20 January 2013

“Goose is dead.”

Those fateful words, spoken by Commander Mike ‘Viper’ Metcalf, were a crushing blow to Lt. Pete Mitchell.  Mitchell, known by call sign “Maverick,” already knew that Goose had been killed during a cockpit ejection.  It threw the F-14 pilot’s life into a tailspin.  Although the board of inquiry clears Maverick of responsibility, he feels guilty for Goose's death, losing his own aggressiveness for flying. Maverick, whose “…ego was writing checks his body can’t cash,” refused to get back into the saddle.

The movie? Top Gun.  Soon after graduating from fighter weapons school, Maverick, along with  Iceman/Slider and wingmen Hollywood/Wolfman, were deployed back to sea aboard the USS Enterprise to deal with a crisis situation. Their orders were to defend a communication ship which had become disabled in enemy waters and to return fire if attacked by hostile Soviet assets in the area. Iceman and Hollywood were the first two US planes in the air, and they quickly encountered five Soviet MiG-28 aircraft determined to shoot them down. Hollywood’s aircraft gets hit, leaving Iceman to fend for himself until help arrives. That “help” was a paralyzed Maverick, who was coming to the rescue by himself, due to a catapult failure aboard the carrier.

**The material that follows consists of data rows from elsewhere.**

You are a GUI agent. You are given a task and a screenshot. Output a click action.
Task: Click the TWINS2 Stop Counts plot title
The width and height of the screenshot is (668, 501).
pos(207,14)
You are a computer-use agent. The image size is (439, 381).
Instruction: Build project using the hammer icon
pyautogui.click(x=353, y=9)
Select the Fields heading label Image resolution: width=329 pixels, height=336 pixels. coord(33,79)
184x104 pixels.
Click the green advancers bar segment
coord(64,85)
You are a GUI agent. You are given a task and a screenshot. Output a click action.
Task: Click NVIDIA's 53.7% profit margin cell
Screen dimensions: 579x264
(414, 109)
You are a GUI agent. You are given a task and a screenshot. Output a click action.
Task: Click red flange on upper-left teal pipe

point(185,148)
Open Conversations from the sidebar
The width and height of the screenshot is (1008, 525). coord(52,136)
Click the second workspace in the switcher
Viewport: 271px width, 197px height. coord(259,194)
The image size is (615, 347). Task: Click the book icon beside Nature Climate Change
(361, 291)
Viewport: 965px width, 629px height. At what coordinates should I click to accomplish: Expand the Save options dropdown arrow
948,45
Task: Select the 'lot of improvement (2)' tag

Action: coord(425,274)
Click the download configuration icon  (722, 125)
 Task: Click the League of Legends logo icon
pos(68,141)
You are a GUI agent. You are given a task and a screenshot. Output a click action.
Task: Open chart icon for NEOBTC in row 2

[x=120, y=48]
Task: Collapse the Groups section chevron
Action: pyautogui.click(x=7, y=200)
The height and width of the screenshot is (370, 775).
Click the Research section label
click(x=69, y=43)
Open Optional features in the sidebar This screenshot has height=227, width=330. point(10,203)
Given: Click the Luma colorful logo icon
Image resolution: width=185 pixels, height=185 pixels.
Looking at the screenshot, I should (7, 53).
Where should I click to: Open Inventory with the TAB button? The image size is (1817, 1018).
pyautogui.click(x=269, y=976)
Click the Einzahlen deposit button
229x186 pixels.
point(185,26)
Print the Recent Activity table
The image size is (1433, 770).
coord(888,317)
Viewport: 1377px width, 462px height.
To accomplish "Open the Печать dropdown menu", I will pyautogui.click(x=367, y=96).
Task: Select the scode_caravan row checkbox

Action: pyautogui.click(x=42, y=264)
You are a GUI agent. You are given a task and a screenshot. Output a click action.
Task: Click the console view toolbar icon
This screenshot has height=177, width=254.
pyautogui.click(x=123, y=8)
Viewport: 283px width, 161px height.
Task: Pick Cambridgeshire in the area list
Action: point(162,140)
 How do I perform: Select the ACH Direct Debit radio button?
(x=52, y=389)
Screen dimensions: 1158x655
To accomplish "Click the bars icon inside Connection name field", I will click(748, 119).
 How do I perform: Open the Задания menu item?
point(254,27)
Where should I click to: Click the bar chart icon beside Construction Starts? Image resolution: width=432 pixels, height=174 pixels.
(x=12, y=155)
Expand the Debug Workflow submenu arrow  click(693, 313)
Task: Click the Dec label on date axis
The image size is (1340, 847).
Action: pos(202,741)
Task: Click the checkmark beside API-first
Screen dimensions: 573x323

As Maverick spots Iceman below facing five-against-one odds, and with a strange guy seated behind him, he simply pulls the plug.

“Maverick’s disengaged!” shouts Slider.

To me, no word is more impactful, or personal, than the word “disengage.”   Those who have served or are serving in the military know the word “disengage” means “to withdraw forces from close action.”

In the world we live in, it means to “check out.”

In the past few months, the news has been filled with several shootings at schools, movie theaters, and in the streets of our nation’s cities by young men—mere boys.  If we were to lay out all of these acts of violence and compare them side-by-side, there are several similarities. But, the one thing they all have in common is the role models of the shooters.  Those role models were rappers, action movies, comics, and violent video games.  It would be easy to respond by pointing to those influences and say “that’s what’s wrong” or “it’s the ease of access to weapons.”

However, our problem is not the weapons, it is boys without boundaries whose fathers have “disengaged.”

"Don't fail to correct your children. You won't kill them by being firm, and it may even save their lives,” says Proverbs 23:13-14 (CEV)

Men, you are the leaders of your families. You might be reluctant to assume that role. You might even deny that it falls to you. Nonetheless, you are your family’s leader, whether you choose to believe it or not.

Leaders are always the highest-priority targets in any war.  Satan knows that if he can kill the commander, the troops will be easier to defeat. Cut off the head and the body dies. In case you missed it, the body in this analogy is your family—you are the head. You are needed.

You may not think of yourself as being particularly influential or even successful in life. Maybe you don’t make a lot of money, lead a large group of people, save lives, or invent amazing gadgets. Maybe life has even beaten you down, and you’ve lost confidence in your abilities. Consequently, you don’t think of yourself as a big deal. But you can bet your boy does. He thinks you’re a very big deal. He doesn’t know or care what the outside world thinks. He only knows that between the walls of your home, you are about the biggest, wisest, most powerful person alive. Oh, he knows you’re not perfect. But he doesn’t care, because you’re just good enough to be indispensable in his life.

Our pastor was fifty before he finally quit believing that his own dad could whip King Kong Bundy, were he to pay their home a hostile visit.  Yeah, dads are a big deal.